A garden apiary in Whittlesford, Cambridge, UK - honey bees and their beekeeper Hilary van der Hoff.

Drone, Forlorn

This morning was bright and sunny. I went outside to stand in the welcome November sun, and saw a large bee on the landing board of the Copper hive. It was a drone - a male bee - recognisable by his size, his fuzzy roundedness and his big eyes.

It's unlikely that he spent a cold, damp night on the landing board out of choice. He is reliant on his sisters - the worker bees who do all the foraging, make all the honey and run the hive - for food and shelter. The drone exists only to mate, but that is a spring/summer activity; there are no virgin queens looking to settle down and start a family at this time of year. So as the colony in autumn undergoes that process that corporate entities euphemistically refer to as "rationalisation and restructuring", a drone can find himself surplus to requirements. The ground in front of an autumn hive is littered with drones who have received their notices of redundancy, dying from exposure and starvation.

Let us hope that he had a nice summer, spending the long days lazing around, eating honey and flying out in the afternoon to drone congregation areas to hang around in the hope of meeting a nice young queen. Evidently he did not actually succeed in mating, since if he had he would not be here...mating being a terminal act for the drone in much the same way that stinging is terminal for the worker.
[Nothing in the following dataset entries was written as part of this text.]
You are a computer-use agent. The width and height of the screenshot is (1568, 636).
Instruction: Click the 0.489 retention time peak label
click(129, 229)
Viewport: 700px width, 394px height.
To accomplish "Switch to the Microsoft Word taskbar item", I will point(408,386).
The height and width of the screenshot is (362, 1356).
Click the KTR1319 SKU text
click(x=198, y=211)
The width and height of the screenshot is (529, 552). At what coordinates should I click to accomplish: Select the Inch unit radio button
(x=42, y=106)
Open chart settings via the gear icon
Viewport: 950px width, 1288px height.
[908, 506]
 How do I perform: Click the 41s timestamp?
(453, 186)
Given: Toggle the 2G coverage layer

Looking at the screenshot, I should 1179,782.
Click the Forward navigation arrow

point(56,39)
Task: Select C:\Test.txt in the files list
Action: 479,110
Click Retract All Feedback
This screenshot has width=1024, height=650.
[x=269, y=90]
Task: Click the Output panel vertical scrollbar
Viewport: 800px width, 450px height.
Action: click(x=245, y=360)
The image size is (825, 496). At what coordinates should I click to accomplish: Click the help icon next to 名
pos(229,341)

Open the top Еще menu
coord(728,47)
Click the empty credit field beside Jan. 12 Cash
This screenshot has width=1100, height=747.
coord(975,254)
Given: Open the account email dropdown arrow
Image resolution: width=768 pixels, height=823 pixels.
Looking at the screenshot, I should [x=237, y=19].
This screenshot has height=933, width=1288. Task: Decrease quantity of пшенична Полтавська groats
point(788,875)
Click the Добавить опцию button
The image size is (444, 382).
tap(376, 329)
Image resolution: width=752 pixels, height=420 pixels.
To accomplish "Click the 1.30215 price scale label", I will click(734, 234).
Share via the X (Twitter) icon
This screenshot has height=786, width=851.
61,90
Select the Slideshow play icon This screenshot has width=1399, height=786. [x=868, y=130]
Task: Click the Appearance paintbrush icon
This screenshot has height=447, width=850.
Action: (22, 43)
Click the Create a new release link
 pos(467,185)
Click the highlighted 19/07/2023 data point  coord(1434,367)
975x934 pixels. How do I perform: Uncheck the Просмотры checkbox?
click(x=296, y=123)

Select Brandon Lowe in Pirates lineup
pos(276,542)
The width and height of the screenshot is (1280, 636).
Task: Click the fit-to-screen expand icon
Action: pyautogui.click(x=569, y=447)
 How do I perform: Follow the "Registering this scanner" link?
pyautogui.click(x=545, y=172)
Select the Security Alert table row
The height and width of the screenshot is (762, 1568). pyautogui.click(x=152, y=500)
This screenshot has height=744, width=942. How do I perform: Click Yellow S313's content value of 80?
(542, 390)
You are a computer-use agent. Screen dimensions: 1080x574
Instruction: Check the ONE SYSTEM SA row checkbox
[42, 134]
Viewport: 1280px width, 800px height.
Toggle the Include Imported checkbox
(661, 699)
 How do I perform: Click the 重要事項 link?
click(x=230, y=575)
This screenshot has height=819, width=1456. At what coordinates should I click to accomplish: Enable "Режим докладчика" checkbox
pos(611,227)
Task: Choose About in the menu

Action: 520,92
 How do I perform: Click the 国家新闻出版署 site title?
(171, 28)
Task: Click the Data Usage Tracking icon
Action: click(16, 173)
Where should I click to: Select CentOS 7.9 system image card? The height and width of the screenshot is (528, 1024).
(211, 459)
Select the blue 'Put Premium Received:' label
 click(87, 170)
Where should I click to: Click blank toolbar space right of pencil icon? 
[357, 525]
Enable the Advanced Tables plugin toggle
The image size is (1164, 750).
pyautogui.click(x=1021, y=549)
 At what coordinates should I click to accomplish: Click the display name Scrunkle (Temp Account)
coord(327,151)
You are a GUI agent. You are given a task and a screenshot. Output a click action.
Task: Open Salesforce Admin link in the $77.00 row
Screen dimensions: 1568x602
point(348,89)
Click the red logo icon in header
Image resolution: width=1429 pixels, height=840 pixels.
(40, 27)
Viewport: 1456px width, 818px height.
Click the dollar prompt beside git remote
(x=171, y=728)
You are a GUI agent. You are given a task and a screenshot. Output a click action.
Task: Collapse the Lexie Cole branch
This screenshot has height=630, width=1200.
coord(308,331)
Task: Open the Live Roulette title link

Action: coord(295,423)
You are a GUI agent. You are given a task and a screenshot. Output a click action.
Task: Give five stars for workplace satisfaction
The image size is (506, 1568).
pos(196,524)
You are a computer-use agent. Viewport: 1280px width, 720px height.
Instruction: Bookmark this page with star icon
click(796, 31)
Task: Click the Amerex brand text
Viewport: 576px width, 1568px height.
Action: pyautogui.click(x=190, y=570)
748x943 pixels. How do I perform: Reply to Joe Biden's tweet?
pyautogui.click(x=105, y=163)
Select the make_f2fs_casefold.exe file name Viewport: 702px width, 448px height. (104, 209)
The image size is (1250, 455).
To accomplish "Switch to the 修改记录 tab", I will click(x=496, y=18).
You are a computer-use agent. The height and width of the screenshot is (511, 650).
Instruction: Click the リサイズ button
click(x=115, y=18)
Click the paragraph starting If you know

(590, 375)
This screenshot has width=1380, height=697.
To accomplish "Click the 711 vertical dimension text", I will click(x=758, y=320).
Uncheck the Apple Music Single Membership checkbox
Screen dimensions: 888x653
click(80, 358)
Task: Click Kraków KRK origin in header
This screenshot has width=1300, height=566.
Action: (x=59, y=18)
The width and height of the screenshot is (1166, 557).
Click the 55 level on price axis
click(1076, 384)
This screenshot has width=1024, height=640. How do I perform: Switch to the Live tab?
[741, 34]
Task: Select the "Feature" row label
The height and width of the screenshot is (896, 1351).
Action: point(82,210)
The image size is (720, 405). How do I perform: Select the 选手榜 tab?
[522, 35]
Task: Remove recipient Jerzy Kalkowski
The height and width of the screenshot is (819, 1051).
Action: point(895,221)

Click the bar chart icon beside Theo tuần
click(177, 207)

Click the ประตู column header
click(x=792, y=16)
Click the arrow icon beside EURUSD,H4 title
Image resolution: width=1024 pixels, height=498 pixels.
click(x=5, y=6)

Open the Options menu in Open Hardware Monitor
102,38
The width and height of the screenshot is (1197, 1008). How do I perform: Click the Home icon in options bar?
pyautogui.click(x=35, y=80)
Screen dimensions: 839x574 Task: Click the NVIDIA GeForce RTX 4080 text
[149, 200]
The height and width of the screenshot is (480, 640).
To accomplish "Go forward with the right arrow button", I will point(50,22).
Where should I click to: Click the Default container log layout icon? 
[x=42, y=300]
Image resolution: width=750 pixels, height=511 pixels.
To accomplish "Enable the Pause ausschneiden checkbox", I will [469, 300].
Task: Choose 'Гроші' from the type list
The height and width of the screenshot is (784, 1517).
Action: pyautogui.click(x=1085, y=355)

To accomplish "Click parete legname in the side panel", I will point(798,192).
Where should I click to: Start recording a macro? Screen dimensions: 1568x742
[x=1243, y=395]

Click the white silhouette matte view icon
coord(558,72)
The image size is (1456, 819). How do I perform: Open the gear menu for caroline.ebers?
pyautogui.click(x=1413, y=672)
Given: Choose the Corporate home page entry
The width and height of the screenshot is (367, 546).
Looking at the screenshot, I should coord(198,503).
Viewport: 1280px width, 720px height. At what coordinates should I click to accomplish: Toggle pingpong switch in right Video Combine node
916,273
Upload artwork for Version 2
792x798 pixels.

When the sun warmed the front of the hive, the workers came out but the drone lay still. I went out again later and he had gone. Perhaps he was still alive and went in to the hive or flew away. But I rather suspect he was carried off by an undertaker bee tidying up. It doesn't do to have dead bodies piling up by your front door.

Me and my drone - in summer

Me and my drone - in summer

Update 30 November 2016

It was cold last night. Here on the Copper hive landing board, two drones and a pollen forager have been caught by the frost.

My book says that all drones are gone from a hive by September. Evidently that is not the case for the Copper hive. It may be that the strength of this colony has allowed it to support more drones for longer. But probably the book is just oversimplified.

By the time September comes, all the drones will have been forcibly ejected from the colony by the workers.